A computer suitable for the execution of a computer program may be based on a general purpose or special purpose microprocessor or both, or any other type of central processing unit, by way of example. Generally, the central processing unit will receive instructions and data from a read-only memory or a random access memory or both. The essential elements of a computer are a central processing unit for executing or executing instructions and one or more memory devices for storing instructions and data. Generally, a computer also includes one or more mass storage devices for storing data, such as, for example, magnetic, magneto-optical disks, or optical disks, and receives data from such mass storage devices or such Will be operatively connected to send data to and / or both to a mass storage device. However, a computer need not have such a device. Further, a computer can be another device, such as a mobile phone, a personal digital assistant (PDA), a mobile audio or video player, a game console, a Global Positioning System (GPS) receiver, or, for example, It can be incorporated into a portable storage device such as a universal serial bus (USB) flash drive.
Computer readable media suitable for storing computer program instructions and data include, by way of example, semiconductor memory devices such as EPROM, EEPROM, and flash memory devices, for example, magnetic disks such as internal hard disks or removable disks, magneto-optical disks, As well as all forms of non-volatile memory, media, and memory devices, including CD ROM and DVD-ROM discs. The processor and the memory can be supplemented by, or incorporated in, special purpose logic circuitry.

  In order to provide interaction with the user, the embodiments of the invention-specific matter described herein provide a display, such as a CRT (Cathode Ray Tube) or LCD (Liquid Crystal Display) monitor, for displaying information to the user. It can be implemented in a computer having a device and a keyboard and pointing device, such as a mouse or trackball, which allows the user to provide input to the computer. Other types of devices can be used to provide user interaction. For example, the feedback provided to the user can be any form of sensory feedback, such as, for example, visual feedback, audio feedback, or tactile feedback, and input from the user includes acoustic, audio, or tactile input, It can be received in any format. In addition, the computer sends a web page to the web browser on the user's client device, eg, in response to a request received from the web browser, by sending to and receiving a document used by the user from the device. Can interact with the user.

  Embodiments of the invention-specific matters described herein include herein a client computer or user including a backend component as a data server, or including a middleware component such as an application server, for example, having a graphic user interface. Implemented in a computing system or any combination of one or more such backends, middleware, or frontend components, including a frontend component such as a web browser that can interact with the described invention specific embodiments Can be done.

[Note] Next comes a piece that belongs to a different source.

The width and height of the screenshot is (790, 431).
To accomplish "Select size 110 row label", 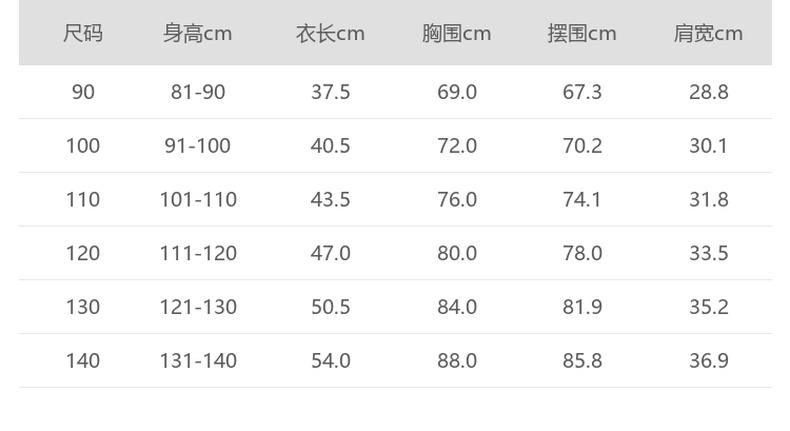I will (83, 200).
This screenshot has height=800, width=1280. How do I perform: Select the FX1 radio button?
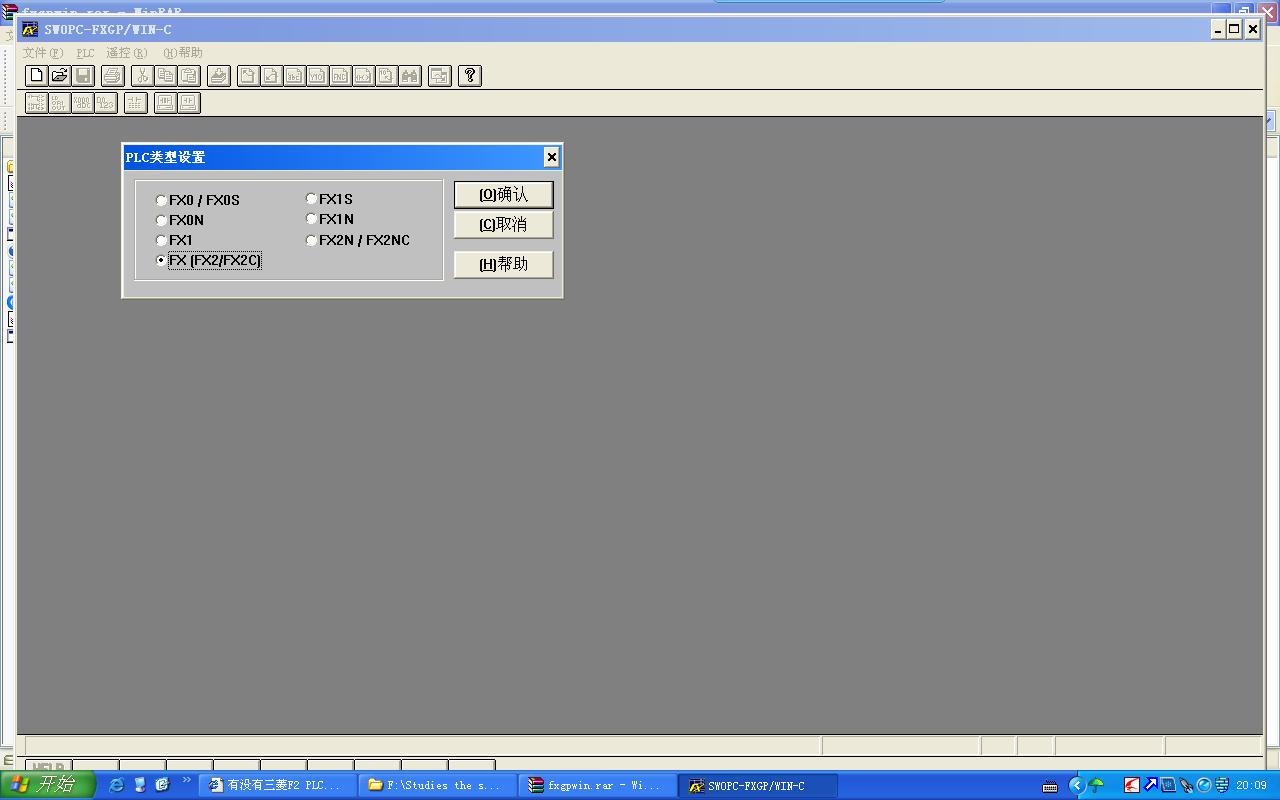click(162, 241)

The components of the system can be interconnected by any form or medium of digital data communication, eg, a communication network. Examples of communication networks include a local area network (“LAN”) and a wide area network (“WAN”), eg, the Internet.

  The computing system can include clients and servers. A client and server are generally remote from each other and typically interact through a communication network. The relationship between the client and the server is generated by a computer program that operates on each computer and has a client-server relationship with each other.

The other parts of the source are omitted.